Indian Doctors and Nurses Are the Backbone of Global Health Systems, Says OECD Report

A new report by the Organisation for Economic Co‑operation and Development (OECD) titled International Migration Outlook 2025 highlights a striking reality: Indian-origin doctors and nurses have become indispensable to the health systems of many advanced economies.

Key Findings

  • India is now the single largest source of migrant doctors working across OECD member nations, and the second-largest source of migrant nurses.
  • In the 2020-21 period, around 98,857 Indian-born doctors were employed in OECD countries — a 76 % increase since 2000-01. Over 122,400 Indian-born nurses were working abroad in those nations, marking a rise of about 435 % over the same period.
  • The report points out that migrant health professionals now make up roughly one-quarter of the doctors and one-sixth of the nurses in OECD countries.

What’s Driving the Trend?
The report attributes this surge in Indian health professionals working abroad to several factors:

  • A large medical education system in India that produces many doctors and nurses
  • Proficiency in English among many Indian-trained professionals, which helps in global employment.
  • Active recruitment by developed countries, and migration pathways that favour health-care professionals.

Implications: Lifeline and Vulnerability
While the role of Indian-origin health workers is a lifeline for many health systems, the OECD report emphasises that there is also a potential vulnerability in this dependence.

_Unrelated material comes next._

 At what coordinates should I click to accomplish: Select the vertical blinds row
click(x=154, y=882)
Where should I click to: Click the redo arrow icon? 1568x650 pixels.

Structural shortages of doctors and nurses in many advanced nations mean that reliance on foreign-trained professionals is not just a stop-gap.

At the same time, the report raises concerns about the “brain-drain” effect for India: a country that itself remains on the World Health Organization’s Health Workforce Support and Safeguards List — designating nations already facing critical workforce shortages.

Country-Specific Highlights

  • In the United Kingdom, there were 17,250 Indian-trained doctors, which represented 23 % of all foreign-trained doctors in the NHS system. 
  • In the United States, around 16,800 India-trained doctors were recorded, making up approximately 8 % of the foreign-trained doctor workforce. 
  • For nurses, India-trained professionals also had a strong presence: for example, 55,000 in the U.S., 7,000 in Canada and around 8,000 in Australia.

What This Means for India and the World
For advanced economies, Indian-origin health professionals are helping fill critical gaps and keeping care delivery intact. For India, this reflects the global competitiveness of its health-care workforce — but also underscores the challenge of retaining talent at home.

Policymakers must confront dual imperatives: ensuring that destination countries have effective integration and recognition frameworks for migrant health-care professionals, and boosting domestic health-workforce capacities in origin countries like India. The report suggests that delays in licensing and recognition of foreign-trained professionals persist, which undermines the full benefit of migration.

Conclusion
The OECD’s findings shine a spotlight on the global interdependence of health-care systems. Indian doctors and nurses have emerged not just as contributors but as foundational to many developed nations’ health-care delivery. The benefits are clear — yet the challenges remain: retention of talent in India, ensuring fair migration processes, and balancing global need with national capacity. As the world faces increasing health-care demands, the importance of sustainable, ethically managed health-workforce migration grows ever more vital.